• [Gezeigter Textauszug]:
_____

Das Mitternachtskleid. Ein Abschied.
Tiffany Weh, mittlerweile offizielle Hexe des Kreidelands, bekommt es in ihrem 4. Auftritt mit dem Tückischen zu tun. Der Tückische, das ist das Gift des Bösen selbst. Es schleicht sich ein, es setzt sich ab, es ist immer da und hat alle Zeit der Welt, auf die Schwäche eines Menschen zu warten: „Hetze findet immer ein Ohr“.
In der physisch kaum präsenten, dafür umso bestialisch stinkenderen Gestalt des vagen Schattens eines längst verstorbenen Hexenjägers, der sich wie ein Körperfresser von einem Opfer zum nächsten bewegt, hat sich der Tückische Tiffany als neuestes Ziel seiner nie endenden Hatz auserkoren. Wie die meisten, die tun, was getan werden muss, sich ehrlich und selbstvergessen um andere kümmern, um Toleranz, Redlichkeit und Wahrhaftigkeit bemüht sind und mit einem Wort stets danach streben, es „richtig“ zu machen, sieht sich auch Tiffany einer letzten schweren Prüfung ausgesetzt, bevor sie mit dem Überstreifen des titelgebenden Mitternachtskleids endgültig zur Vollhexe werden wird.

_____

Einträge im Datensatz:
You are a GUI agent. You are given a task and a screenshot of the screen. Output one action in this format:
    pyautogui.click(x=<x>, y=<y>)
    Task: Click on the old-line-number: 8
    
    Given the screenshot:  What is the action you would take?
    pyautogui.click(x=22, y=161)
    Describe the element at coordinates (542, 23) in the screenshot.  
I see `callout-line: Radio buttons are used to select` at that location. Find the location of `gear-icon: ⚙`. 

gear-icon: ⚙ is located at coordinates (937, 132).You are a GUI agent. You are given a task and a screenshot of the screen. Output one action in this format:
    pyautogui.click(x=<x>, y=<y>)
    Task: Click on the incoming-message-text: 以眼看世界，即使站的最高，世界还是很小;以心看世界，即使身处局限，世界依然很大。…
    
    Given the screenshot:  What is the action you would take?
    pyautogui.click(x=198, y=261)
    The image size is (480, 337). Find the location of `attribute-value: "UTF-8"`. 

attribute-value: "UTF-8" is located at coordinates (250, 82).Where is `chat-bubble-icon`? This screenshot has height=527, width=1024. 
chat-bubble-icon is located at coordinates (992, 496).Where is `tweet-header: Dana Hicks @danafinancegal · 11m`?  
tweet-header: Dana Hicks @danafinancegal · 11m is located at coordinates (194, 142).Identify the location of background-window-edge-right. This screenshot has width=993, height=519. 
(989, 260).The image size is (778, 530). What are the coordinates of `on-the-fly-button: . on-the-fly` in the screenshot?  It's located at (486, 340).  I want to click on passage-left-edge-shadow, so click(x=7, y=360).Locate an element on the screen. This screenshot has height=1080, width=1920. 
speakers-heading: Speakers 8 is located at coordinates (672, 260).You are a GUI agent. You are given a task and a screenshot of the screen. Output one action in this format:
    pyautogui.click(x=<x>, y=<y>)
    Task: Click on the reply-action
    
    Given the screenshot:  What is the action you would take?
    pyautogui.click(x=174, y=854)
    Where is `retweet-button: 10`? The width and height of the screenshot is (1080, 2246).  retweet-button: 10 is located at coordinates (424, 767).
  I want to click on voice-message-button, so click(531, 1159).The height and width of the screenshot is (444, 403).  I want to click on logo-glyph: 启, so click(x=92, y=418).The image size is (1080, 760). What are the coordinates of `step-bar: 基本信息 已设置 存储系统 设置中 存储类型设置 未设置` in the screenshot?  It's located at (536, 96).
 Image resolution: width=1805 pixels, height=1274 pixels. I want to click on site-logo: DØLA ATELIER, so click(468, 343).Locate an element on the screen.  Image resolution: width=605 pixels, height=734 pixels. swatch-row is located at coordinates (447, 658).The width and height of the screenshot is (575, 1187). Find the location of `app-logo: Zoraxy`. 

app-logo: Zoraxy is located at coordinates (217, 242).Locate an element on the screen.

_____

• [Deine Aufgabe]: Übersetze den Satz „Der Tückische, das ist das Gift des Bösen selbst.“ aus dem gezeigten Textauszug ins Englische.

• [Antwort]: The Treacherous One, that is the poison of evil itself.